Stored items:
══════════════════════════════

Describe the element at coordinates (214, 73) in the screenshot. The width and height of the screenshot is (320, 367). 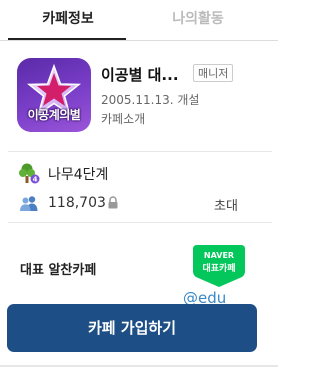
I see `role-badge: 매니저` at that location.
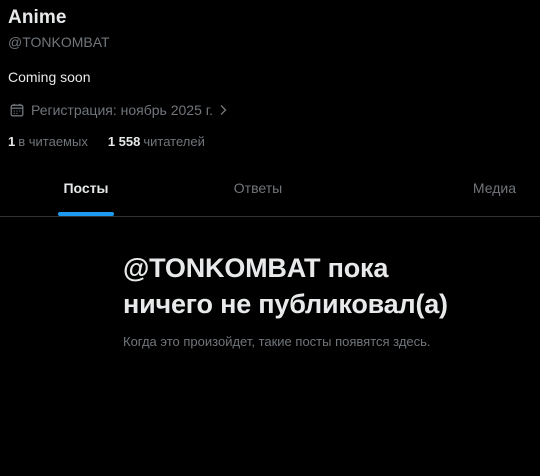  What do you see at coordinates (286, 286) in the screenshot?
I see `empty-state-title: @TONKOMBAT пока ничего не публиковал(а)` at bounding box center [286, 286].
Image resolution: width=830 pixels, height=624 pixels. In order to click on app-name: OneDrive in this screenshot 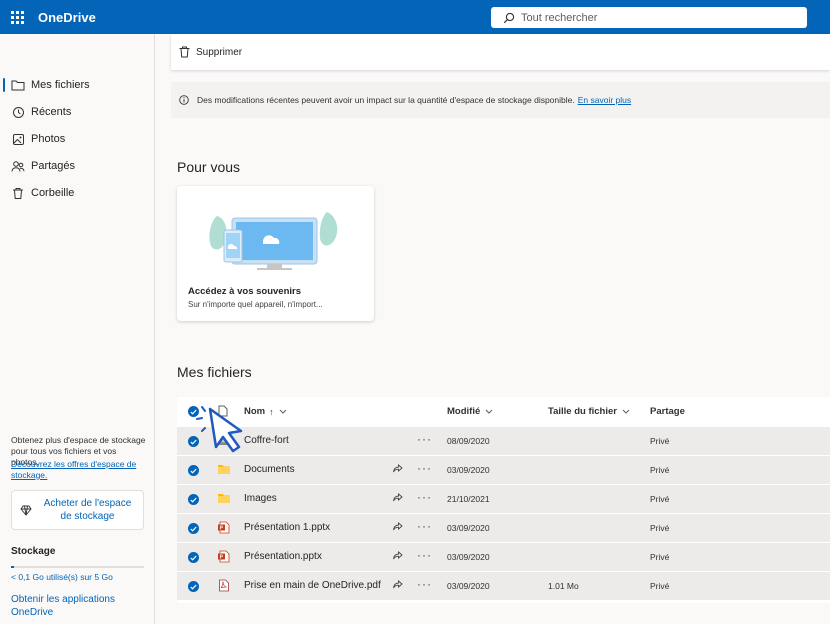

══════════════════════════════

__Activity__
Reproduce all of the records above word for word, leaving the pictures out of your answer.

__Output for this task__
Describe the element at coordinates (214, 73) in the screenshot. The width and height of the screenshot is (320, 367). 
I see `role-badge: 매니저` at that location.
  What do you see at coordinates (286, 286) in the screenshot?
I see `empty-state-title: @TONKOMBAT пока ничего не публиковал(а)` at bounding box center [286, 286].
Image resolution: width=830 pixels, height=624 pixels. In order to click on app-name: OneDrive in this screenshot 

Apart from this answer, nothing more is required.